Tampoco hagamos leña del árbol
caído. Quizá fuera el intento más bajuno y más fallido de encuadernar a los
letraheridos que nacieron entre los 80 y los 90. Pero la estrepitosa recepción
de la etiqueta resulta indicativa de un consenso. Muchos críticos piensan sobre
los escritores como los antidisturbios sobre los manifestantes: cualquier
aglomeración por encima de las veinte personas será notificada y aprobada o
disuelta a palos. Sin embargo, la mayoría de los jóvenes escritores que conozco
piensan que, salvando bromas como el Nuevo Drama, las generaciones las carga el
Diablo. Y tienen razón. Dada la acelerada reposición de ejemplares sobre la
mesa de novedades de las librerías, la trinchera donde se juegan las partidas
de verdad, resulta prácticamente suicida alinearse con un hastag grupal cuya pronta fecha de caducidad compite en velocidad
con la corrupción acelerada con la leche buena. Más llanamente: los
encasillamientos generacionales se han mostrado extremadamente valiosos a la
hora de distribuir culpas entre justos y pecadores, haciendo que escritores
buenísimos fueran acusados por deslices literarios ajenos, pero todavía está
por ver si estas simplificadas identidades colectivas incitan a la lectura o,
por el contrario, extienden un conocimiento solapado de la literatura, esto es:
para juzgar un libro basta con leer la solapa, como dicen los creadores de
opinión en Twitter. Lo que está claro es que nadie quiere repetir el mal trago
de la Generación Nocilla. Y así tenemos recortadores profesionales como salidos
de una plaza de toros, tal que Javier Calvo, cuya buena cintura le ha salvado
de las generaciones que buscaban empitonarlo. Y ya van varias.

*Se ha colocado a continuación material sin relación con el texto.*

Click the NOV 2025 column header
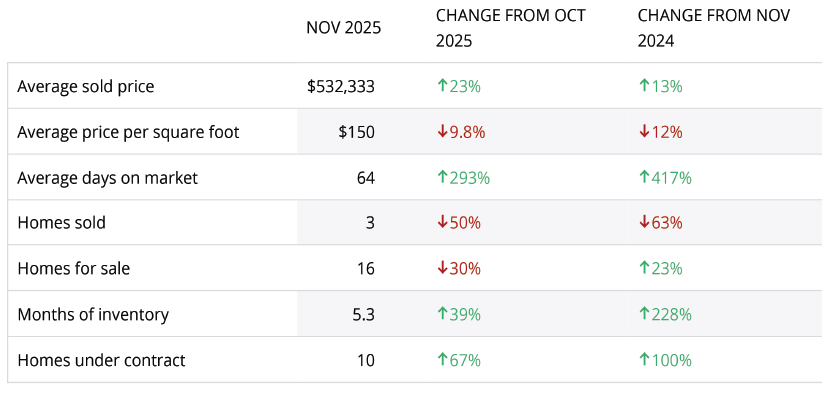 [x=343, y=28]
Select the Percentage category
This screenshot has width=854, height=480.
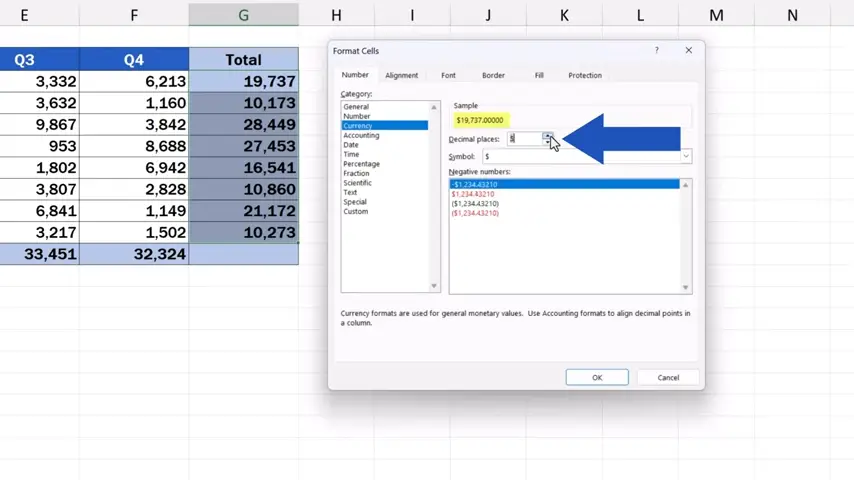[x=361, y=164]
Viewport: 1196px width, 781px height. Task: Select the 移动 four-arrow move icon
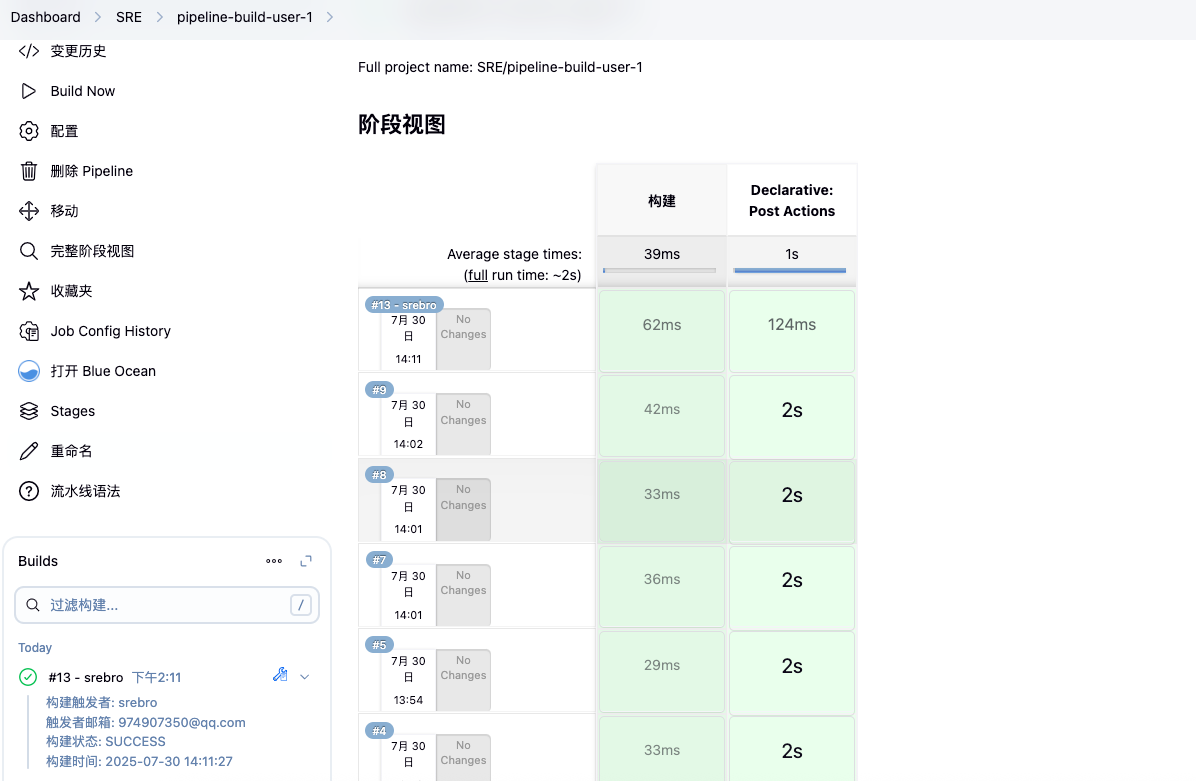(29, 211)
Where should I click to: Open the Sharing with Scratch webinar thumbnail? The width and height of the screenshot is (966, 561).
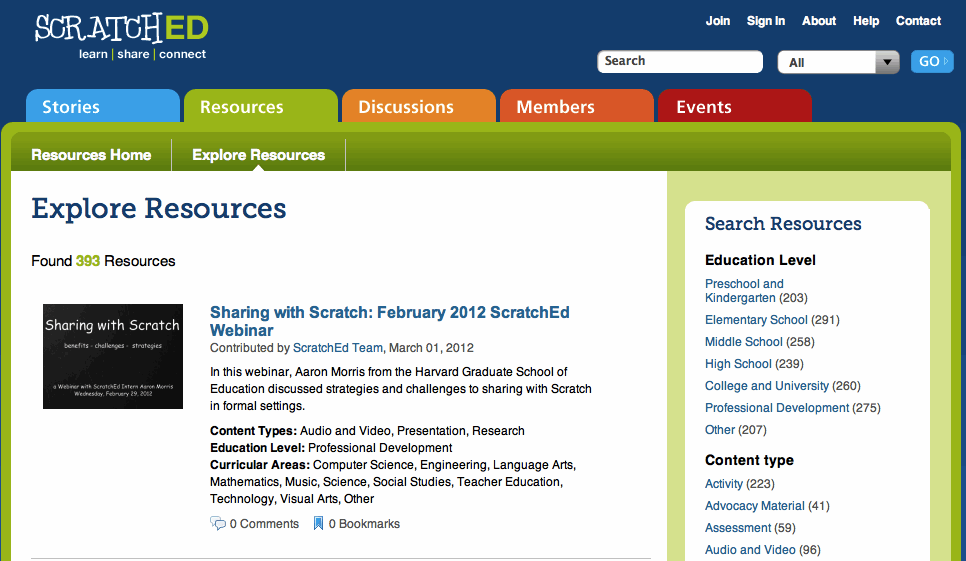click(113, 356)
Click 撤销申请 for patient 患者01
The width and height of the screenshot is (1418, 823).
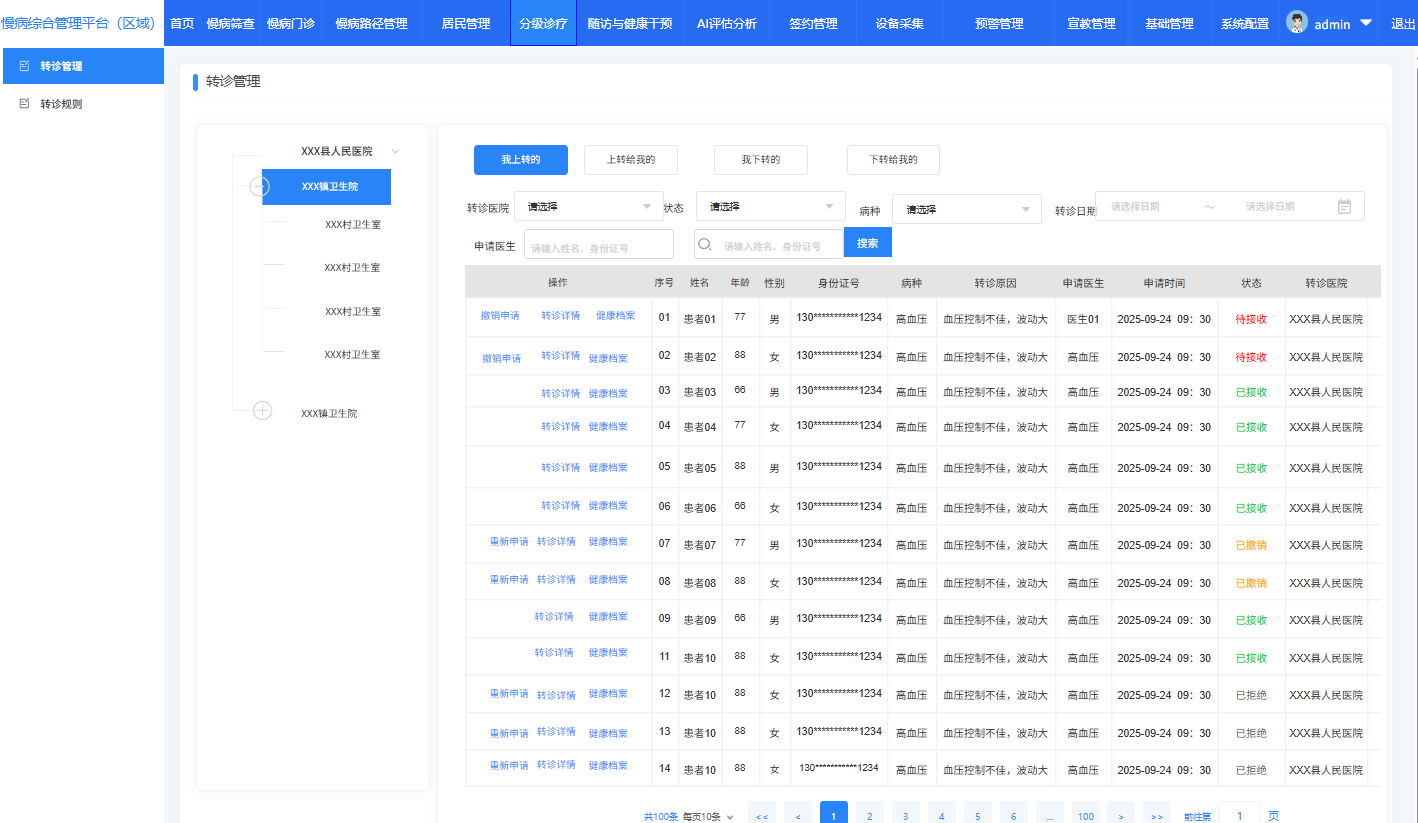tap(500, 316)
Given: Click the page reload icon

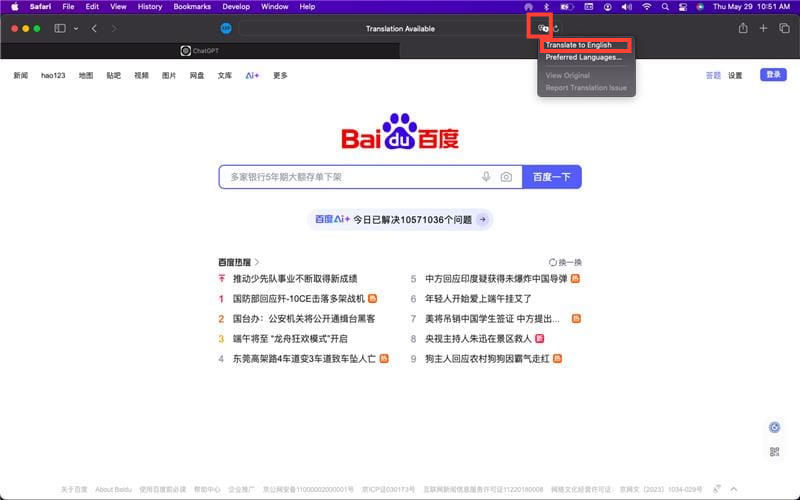Looking at the screenshot, I should pos(556,28).
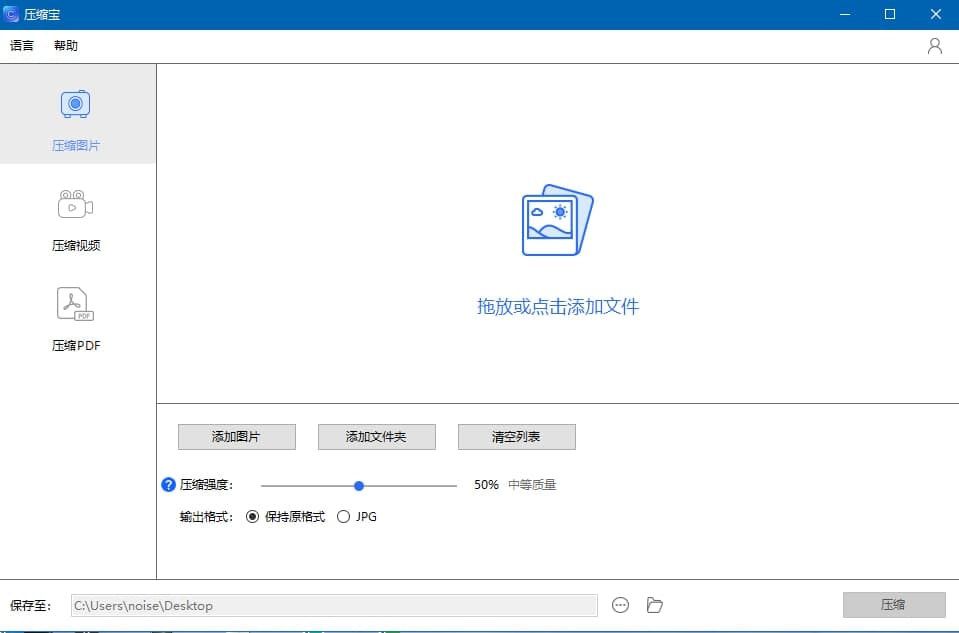Viewport: 959px width, 633px height.
Task: Select the 压缩图片 sidebar tool
Action: (x=75, y=115)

Ahora que se edita toda junta la Nocilla, la saga de Agustín Fernández
Mallo, no resulta gratuito pararse a pensar por qué son tan viejunos nuestros
escritores en edad de merecer, por qué practican un storytelling salvajemente costumbrista contra sus mayores, por
qué la experimentación interdisciplinar ha caído en desgracia, más allá de los
blogs donde los poemitas y las reflexiones jibarizadas andan de la mano. Que
cada vez más veinteañeros reivindiquen como sus referentes a narradores
castizos de la tradición española quizá solo responda a esa estrategia
generacional que consiste en ampararse bajo la protección del abuelo Benet o de
la abuela Cela cuando nuestros padres (pongamos, ¿Foster Wallace y Bolaño?) o
están muertos o no quieren darnos la paga. También puede ser que las nuevas
tecnologías, una vez incorporadas en la vida cotidiana, no ofrezcan las
perspectivas de presentismo, fragmentación y conciencia tecnófila expandida,
por mucho que insistan los dependientes de ese puestecillo llamado Modernidad;
sino todo lo contrario: las novelas de 600 páginas con estructura aristotélica
quizá nunca fueran tan necesarias como ahora, justo cuando la errancia en
Internet reclama estas píldoras de paciencia y concentración. Claro que también
tenemos esa otra lectura, según la cual una vida dañada y alienada vía Whatsapp
reclama una sintaxis de encefalograma planito-plano, en conformidad con una
adolescencia que ahora llega hasta los 30 años (véase Dirty Thirty, la orgía masiva organizado por los hijos de la casta política). Sea como fuere,
algunos juntapalabras noveles se ha revelado contra el postureo modernista,
cayendo de este modo en la misma zancadilla que los suplementos de cultura
pusieron a los nacidos en los 60 y 70: meter en el mismo saco firmas que
deberían juzgarse individualmente, en vez de todas juntas y a bulto.